RE: Albinos już u mnie [wlkp.], duuuże problemy z łączeniem

: sob lip 28, 2007 11:04 am
autor: Anka.
wczoraj spędziliśmy kilka godzin grzecznie, w klatce żadnych przepychanek pod warunkiem,że Szczurosław nie próbuje wchodzić na półki,ale oczywiście pan B spaceruje po całej klatce, nawet po śpiącym w szmatkach Szczurosławie...

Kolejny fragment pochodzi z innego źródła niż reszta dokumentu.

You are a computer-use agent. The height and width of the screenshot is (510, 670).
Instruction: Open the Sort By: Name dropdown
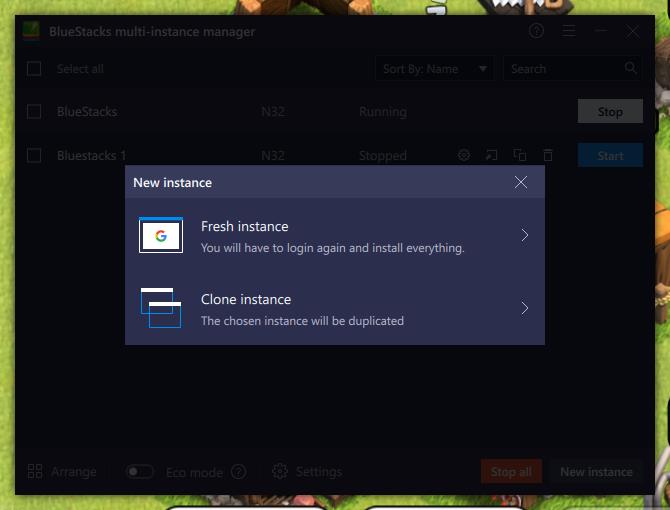tap(435, 69)
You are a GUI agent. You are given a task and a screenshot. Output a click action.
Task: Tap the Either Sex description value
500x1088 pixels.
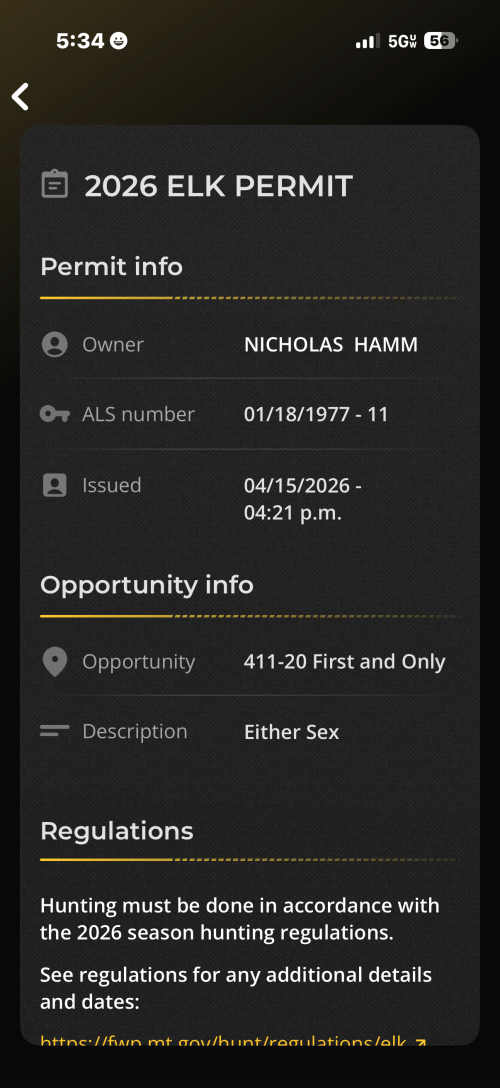(x=291, y=732)

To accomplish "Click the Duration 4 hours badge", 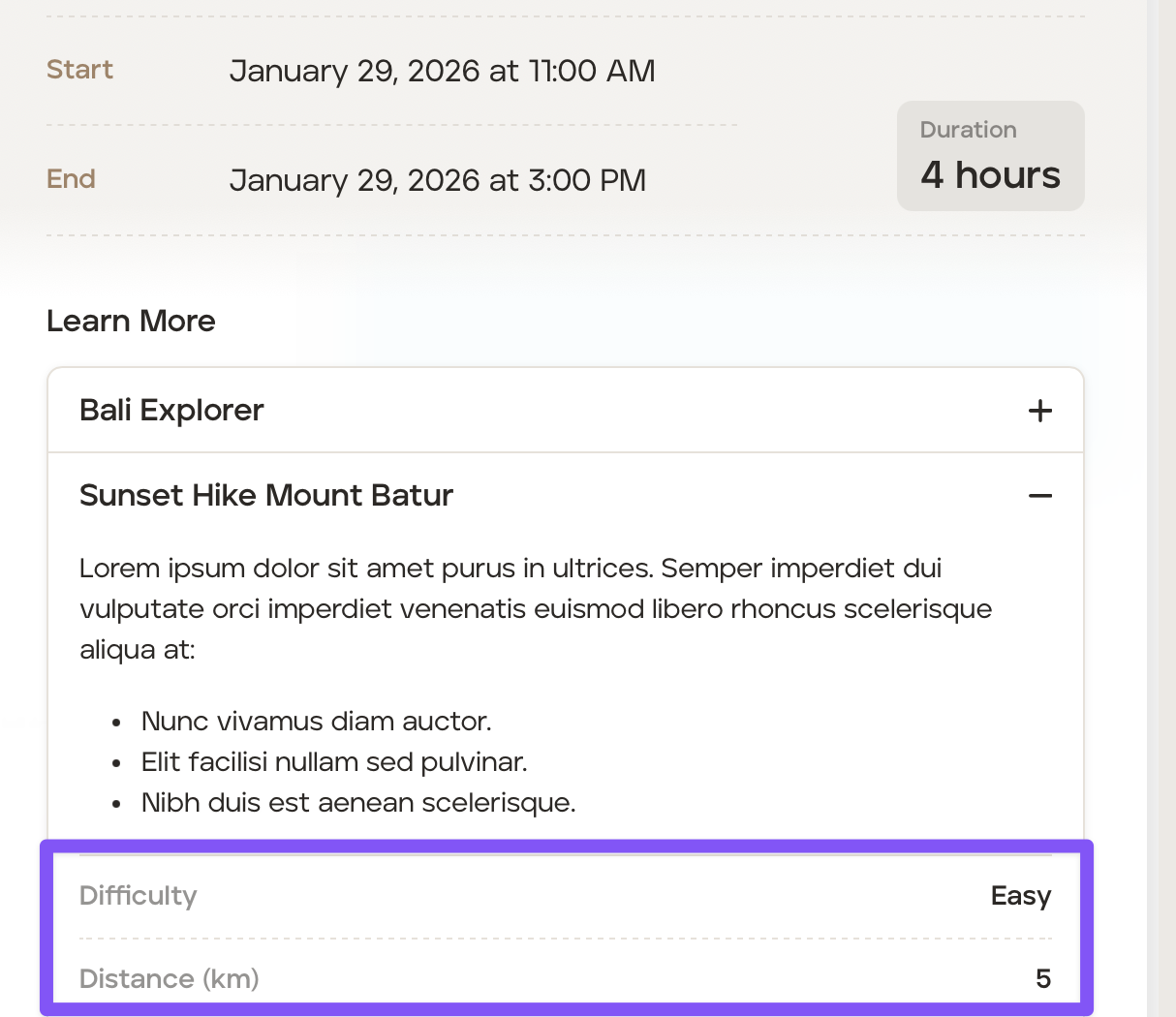I will [990, 157].
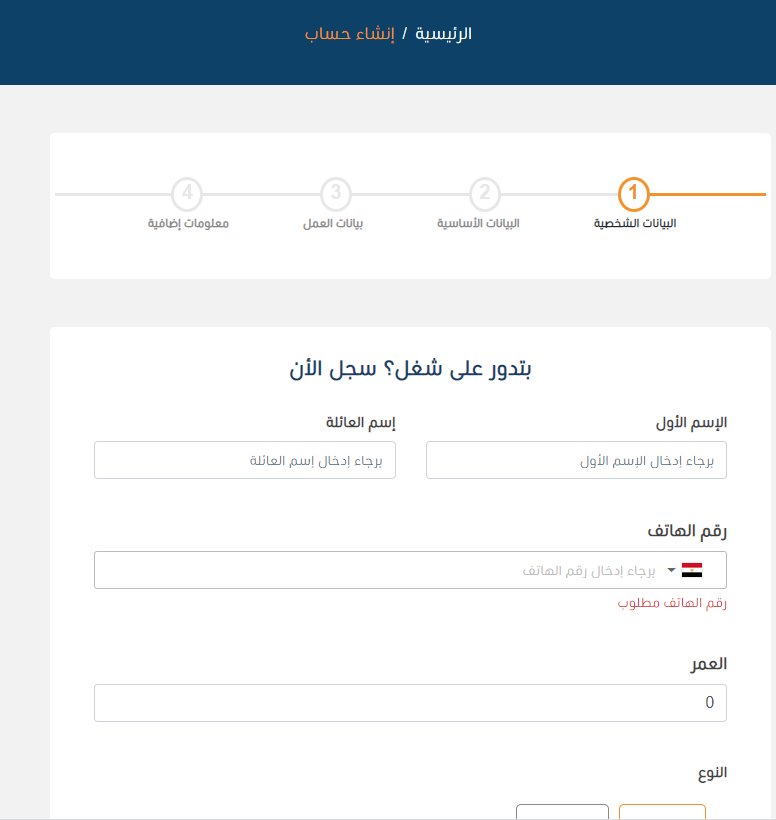Focus the الإسم الأول input field

click(x=576, y=460)
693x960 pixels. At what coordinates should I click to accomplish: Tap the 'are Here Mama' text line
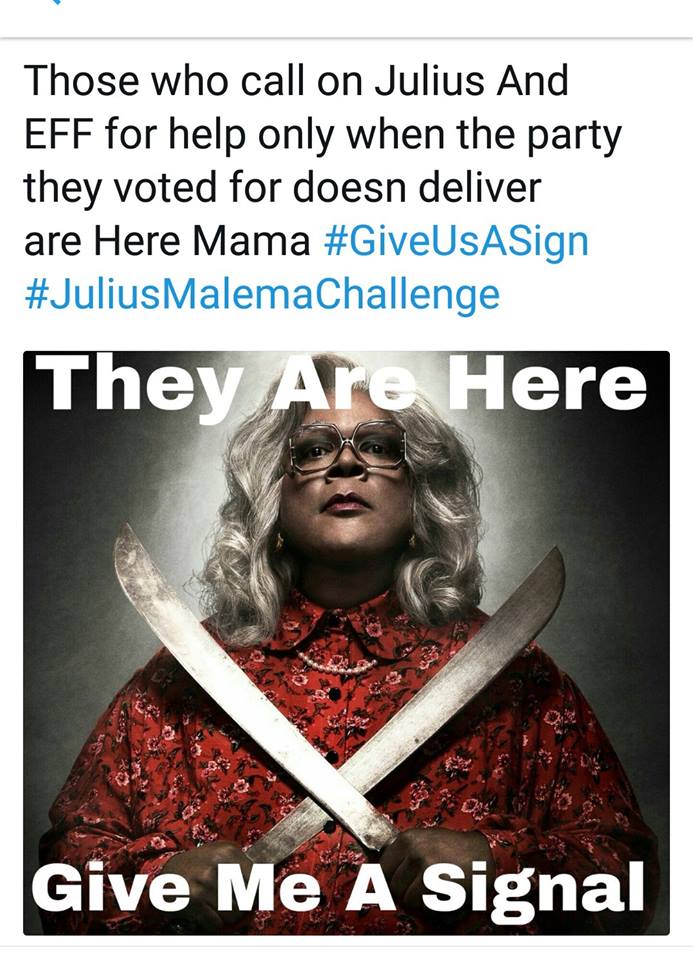pos(167,241)
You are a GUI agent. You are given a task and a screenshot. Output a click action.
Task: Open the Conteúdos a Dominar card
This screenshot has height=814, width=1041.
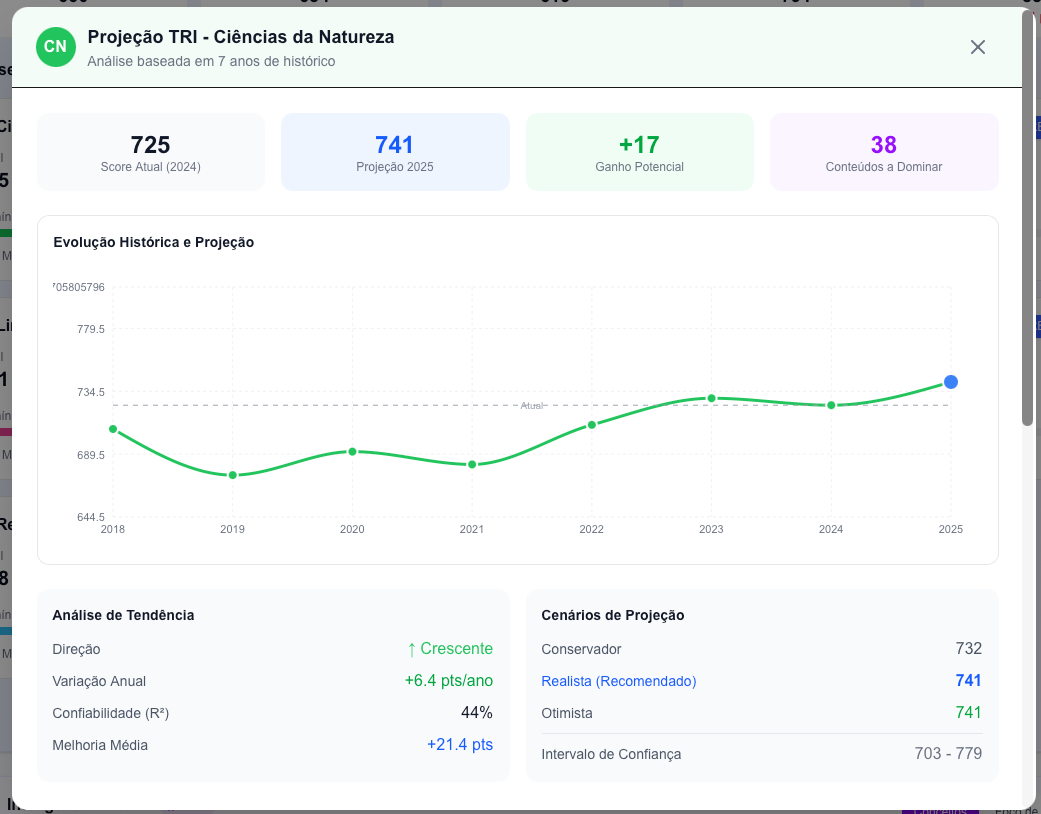click(x=883, y=152)
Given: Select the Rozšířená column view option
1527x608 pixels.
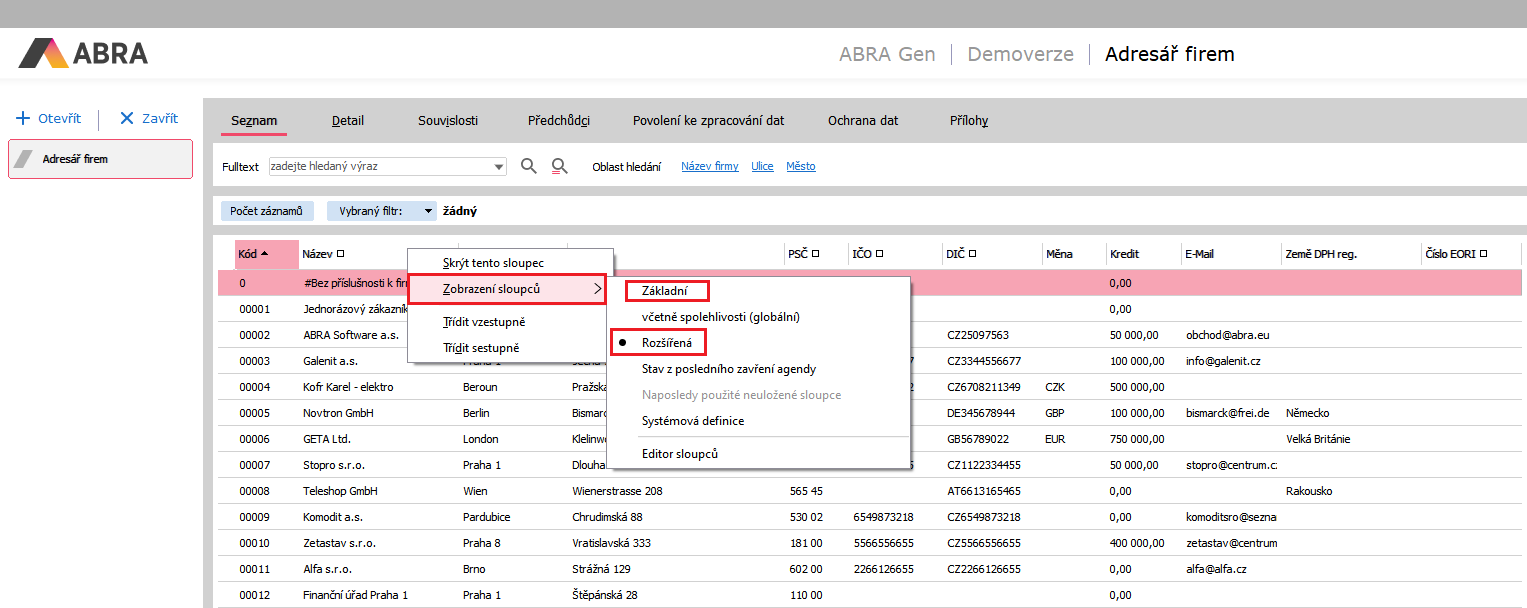Looking at the screenshot, I should (667, 343).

RE: Albinos już u mnie [wlkp.], duuuże problemy z łączeniem

: sob lip 28, 2007 11:26 pm
autor: Anka.
jeszcze raz my:)
siedzimy w komuterku, zaraz będziemy ogladać "Klątwę":)
Szczurosław wtulony we mnie, Białas śpi na ksiązkach ( za starych czasów , gdy to S gnębił B było odwrotnie, S -ksiązki, B-ja)


co dziwne,unikają zbliżeń, ale na ramionach rosadzam je, a zawsze którys przejdzie do drugiego ( z reguły B ) i się gniotą:)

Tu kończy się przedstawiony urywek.